AIM OF THE EXERCISE ▸ Whenever a line in this data holds the word "size", report that line in full.
━━ EXTRACTED DATA
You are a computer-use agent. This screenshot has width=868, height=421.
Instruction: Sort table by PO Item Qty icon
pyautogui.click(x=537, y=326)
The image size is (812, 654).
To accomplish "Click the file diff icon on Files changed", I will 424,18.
━━━━
━━ EXTRACTED DATA
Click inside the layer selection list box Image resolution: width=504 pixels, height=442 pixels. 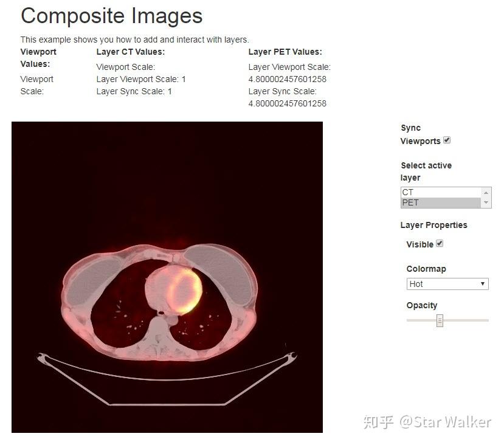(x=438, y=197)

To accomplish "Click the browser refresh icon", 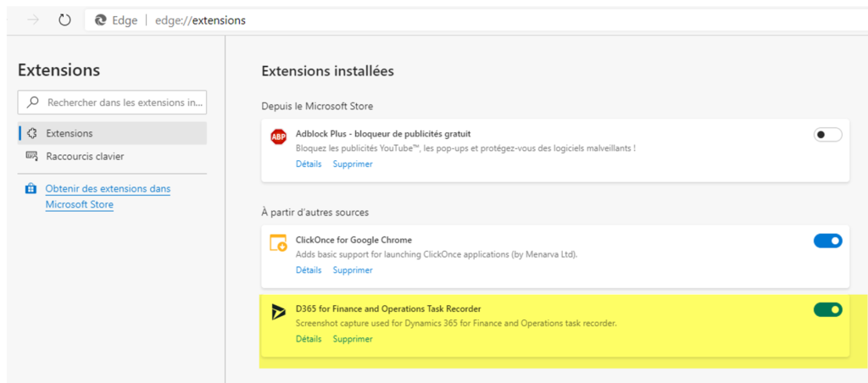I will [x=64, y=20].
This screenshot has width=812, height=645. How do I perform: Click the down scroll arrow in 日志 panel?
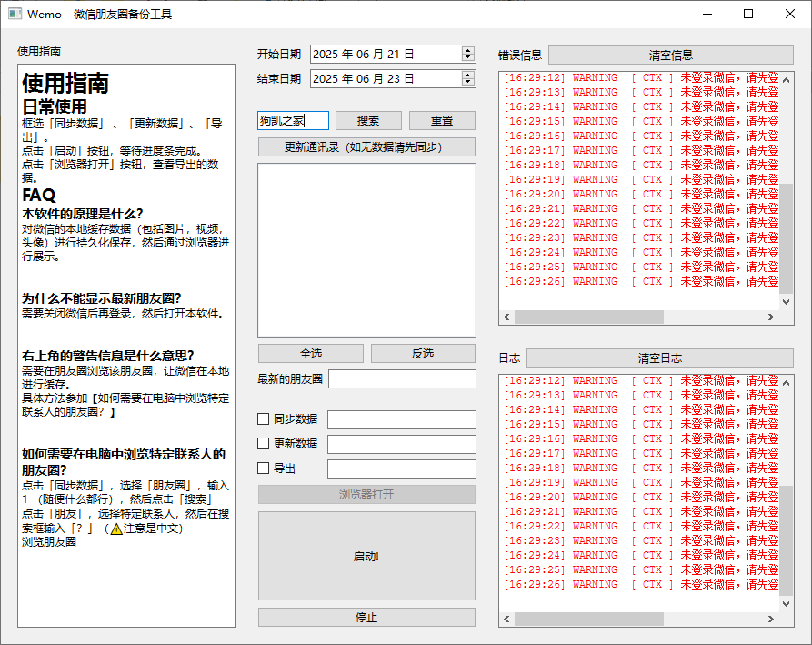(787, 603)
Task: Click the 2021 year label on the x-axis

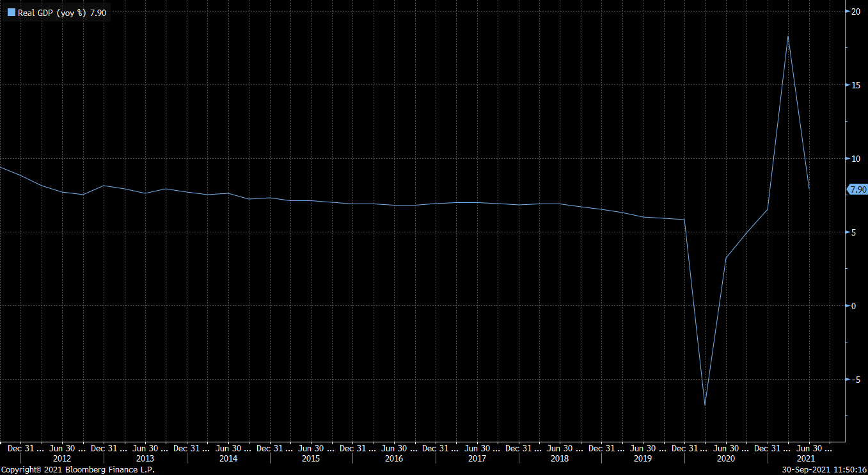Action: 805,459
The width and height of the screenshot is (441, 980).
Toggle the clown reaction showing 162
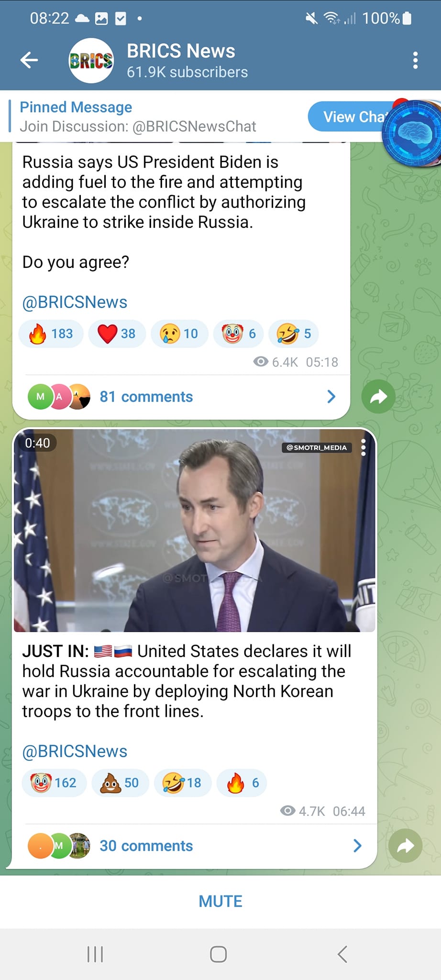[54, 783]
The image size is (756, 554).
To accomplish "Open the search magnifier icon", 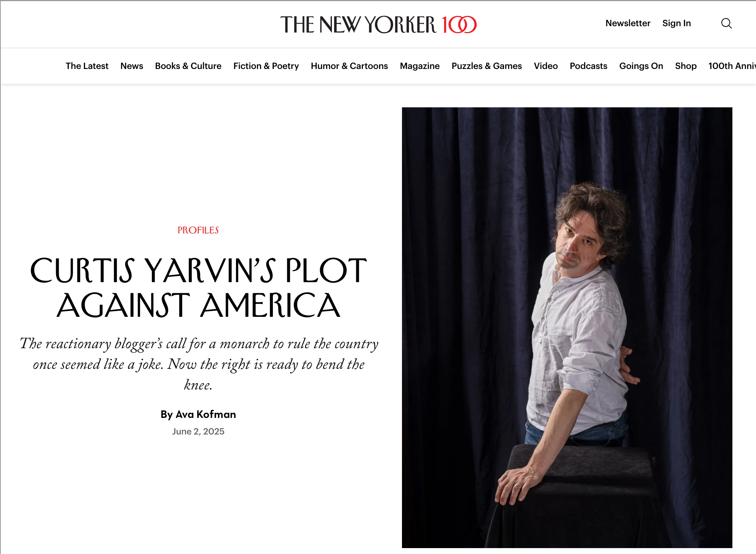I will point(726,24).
━━━━
TASK ANSWER ▸
The image size is (812, 654).
The image size is (756, 554).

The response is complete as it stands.